Die Bocksriemenzunge hat nicht nur einen ungewöhnlichen Namen, sondern sie sieht auch sehr nach ihrem Namen aus. An den weißlich/hellgrünen Einzelblüten, die eine mehr oder weniger starke, rotviolett Zeichnung hat, hängt die uhrfederartig aufgerollte Lippe, die bis 7 mm lang werden kann. Der ganze Blütenstand ist walzenförmig, sieht zerrupft aus und kann bis 70 cm hoch werden. Eine solche Orchidee ist schwer zu übersehen und für gute Nasen auch nicht zu „über-riechen“. Die Blüte riecht nämlich nach nassem Ziegenbock – daher auch der Name „Bocks“-Riemenzunge. Der Geruch ist nachts besonders stark ausgeprägt und gibt einen Hinweis auf die Bestäuber, nämlich Nachtfalter, die von dem Geruch angelockt werden.

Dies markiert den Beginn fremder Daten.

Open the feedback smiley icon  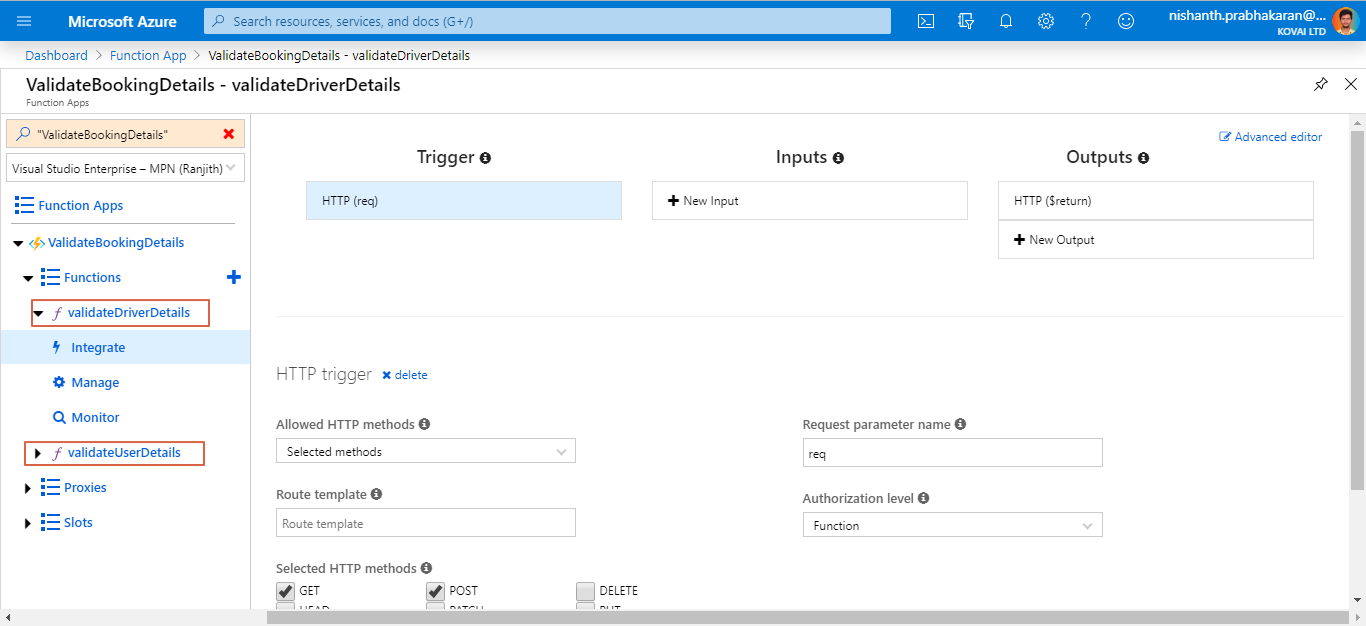[x=1126, y=21]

Diese große Blüte hat dazu passende, große Blätter, die schon im Herbst erscheinen und in schneearmen Wintern auf Magerwiesen sehr gut zu erkennen sind. Die Blätter sind graugrün, sehr fleischig und bilden eine ca. 10 cm große Rosette. Zur Blütezeit welken sie meist schon. Art und Anordnung der Blätter deuten darauf hin, dass die Pflanze im Mittelmeerraum heimisch ist und nach der letzten Eiszeit den Sprung über die Alpen geschafft hat. So geht man davon aus, dass sie über das Rhônetal und den Schweizer Jura den Weg in den Südwesten Deutschlands geschafft hat, wo sie in klimatisch begünstigten Gebieten vereinzelt vorkommt. Das bedeutet im einzelnen: warme Südhänge auf wärmespeicherndem, kalkhaltigem Boden, wo im Frühjahr die Kaltluft schnell talabwärts fließt und so keine Spätfröste auftreten. Die Verbreitungskarten verzeichnen nur sporadische Vorkommen im mittleren und oberen Rheintal und an Main, Nahe und Glan. Da die Blätter relativ frostempfindlich sind, steht die Pflanze gerne in höherem Gras, weil dort die Abstrahlung in kalten Nächten nicht so hoch ist, es also nicht ganz so kalt wird. Untersuchungen im Nahegebiet haben ergeben, dass die Bocksriemenzunge in atlantischen Wintern (feucht und kühl) regelmäßiger und stärker zur Blüte kommt, als in kontinentalen, trocken-kalten Wintern. Auch eine länger andauernde Schneedecke begünstigt die Blüte. Im Frühjahr 1997 wurden die Blütenknospen nach einer warmen Februar/März-Witterung durch Spätfröste im April dermaßen in der Entwicklung gehemmt, dass an einem Standort mit fast tausend Exemplaren nur ca. 20% zur Blüte kamen. Hier sieht man deutlich, wie sehr der Witterungsverlauf die Orchideenentwicklung beeinflussen kann. Manchmal kommen jahrelang nur wenig Exemplare zur Blüte und nach einem „Idealen“ Winter und Frühjahr blühen auf einmal mehrere hundert Pflanzen.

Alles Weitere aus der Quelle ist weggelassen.